The Silicon Valley startup is developing rechargeable flow batteries that, unlike a lithium-ion battery, separate the energy storage materials and electrolyte from the cells in which the electrochemical reaction occurs. The design involves two tanks, each of which contains a different mix of energy storage material and electrolyte. EnerVault’s design fills one tank of electrolyte with iron (the energy storing material) and another electrolyte tank with chromium. Pumps send the solutions from the tanks into separate chambers of a cell to generate electricity.
Flow batteries can be scaled up and down easily because of the use of external storage tanks. Flow batteries are also rechargeable, the electrolytes can last a really long time, and typically use abundant materials, so can be a more affordable option.
However, flow batteries tend to be bulky, aren’t easily moved, and the components have to be assembled on site. The membrane that keeps the two electrolytes separate but allows ions to pass through, is also expensive.
EnerVault, which raised $3.5 million from Oceanshore Ventures and U.S. Invest in 2010, is developing what it calls an “engineered cascade design,” in which multiple cells are arranged to allow the electrolyte solutions to flow from one cell cluster to another along the same path. The system uses membranes with different permeability, and Horne says the design improves safety and cuts costs.

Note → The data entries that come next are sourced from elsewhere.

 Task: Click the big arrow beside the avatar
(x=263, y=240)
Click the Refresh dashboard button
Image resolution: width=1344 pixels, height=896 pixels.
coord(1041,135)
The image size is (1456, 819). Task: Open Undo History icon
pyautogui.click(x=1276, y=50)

EnerVault is looking to sell its flow battery tech to utilities, which are investing in various energy storage technologies to help manage the variable supply of wind and solar electricity. Batteries can store solar and wind energy when it’s available, then release the energy when demand peaks. Businesses and consumers are also potential customers for battery companies.

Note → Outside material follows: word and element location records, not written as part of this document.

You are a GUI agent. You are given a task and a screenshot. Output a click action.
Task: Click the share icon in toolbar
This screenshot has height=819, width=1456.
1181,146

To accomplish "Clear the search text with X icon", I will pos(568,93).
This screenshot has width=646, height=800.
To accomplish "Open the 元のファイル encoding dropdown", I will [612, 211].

EnerVault has completed its flow battery prototype and plans to install a demonstration project at an almond farm near the California Central Valley town of Turlock in the third quarter of 2012, Horne said. The 250 KW system will be able to store 1 megawatt-hour of energy and power the farm’s irrigation pumps, he added. Ktech will carry out the project and combine EnerVault’s battery system with an 180 KW array of solar panels. The project will cost about $9.52 million, and the U.S. Department of Energy has awarded about $4.76 million to make it happen.
The success of the demonstration project will be crucial for EnerVault to sell its technology, which it hopes to bring to the market in 2013. To reach that goal, the company will need to raise more funding soon.

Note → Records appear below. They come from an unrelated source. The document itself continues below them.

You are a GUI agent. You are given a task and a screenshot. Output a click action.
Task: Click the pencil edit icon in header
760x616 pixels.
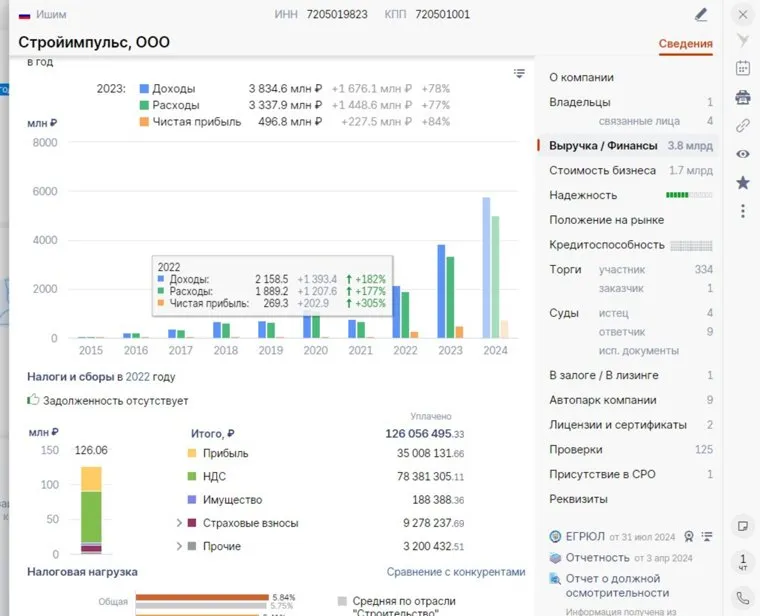(701, 14)
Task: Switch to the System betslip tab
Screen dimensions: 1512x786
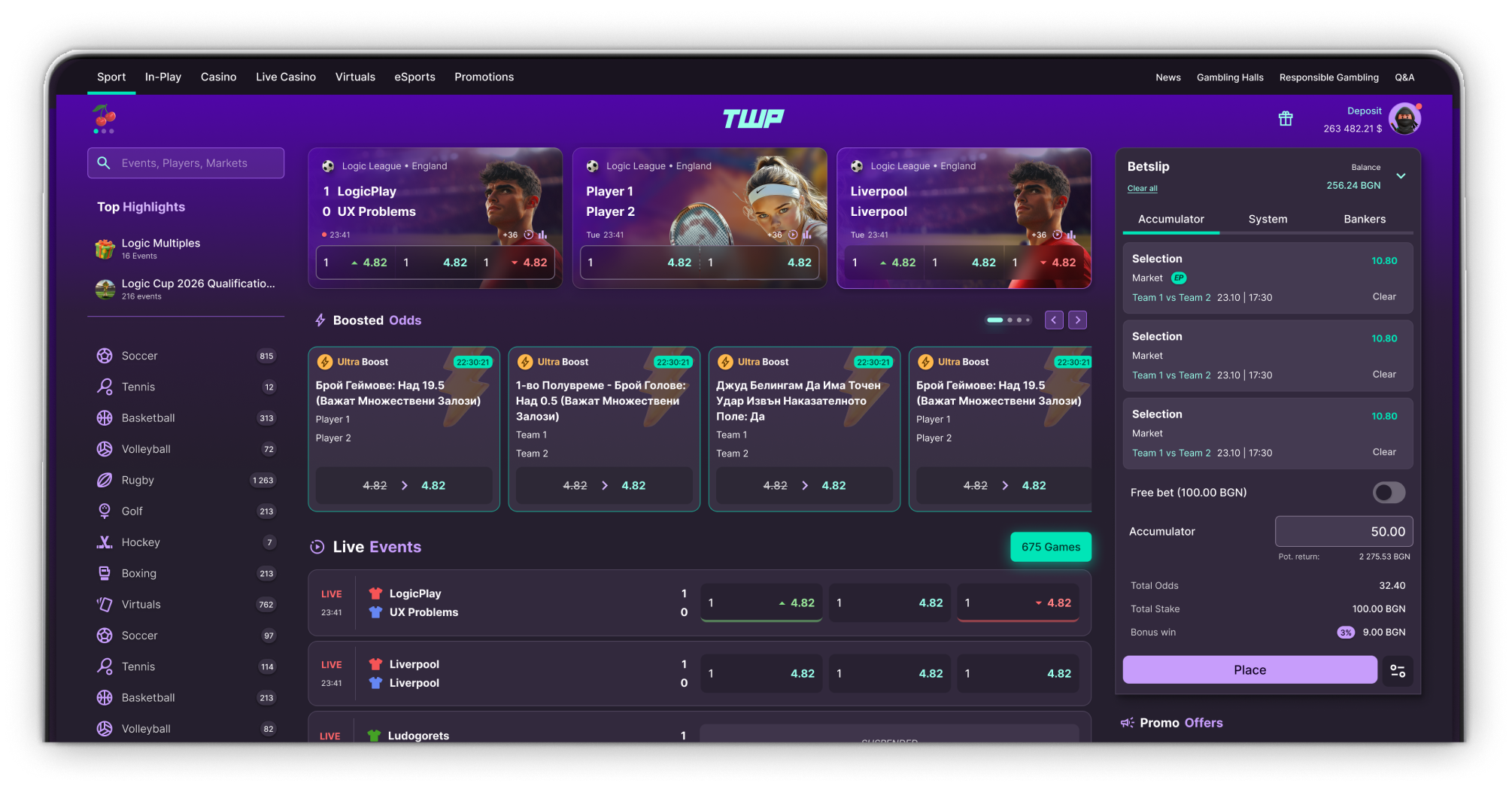Action: click(x=1268, y=219)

EnerVault isn’t the only flow battery startup out there. Primus Power has received $14 million from the DOE for a $47 million project to build a 25 MW (75 megawatt-hours) zinc flow battery farm in Modesto, which also is in California’s Central Valley. Primus Power’s storage farm will demonstrate how its battery will complement wind power generation from the area, and construction is supposed to start in 2012. Last month, Primus said it had raised $11 million in venture capital from investors including DBL Investors, I2BF Global Ventures, Chrysalix Energy Venture Capital and Kleiner Perkins Caufield & Byers.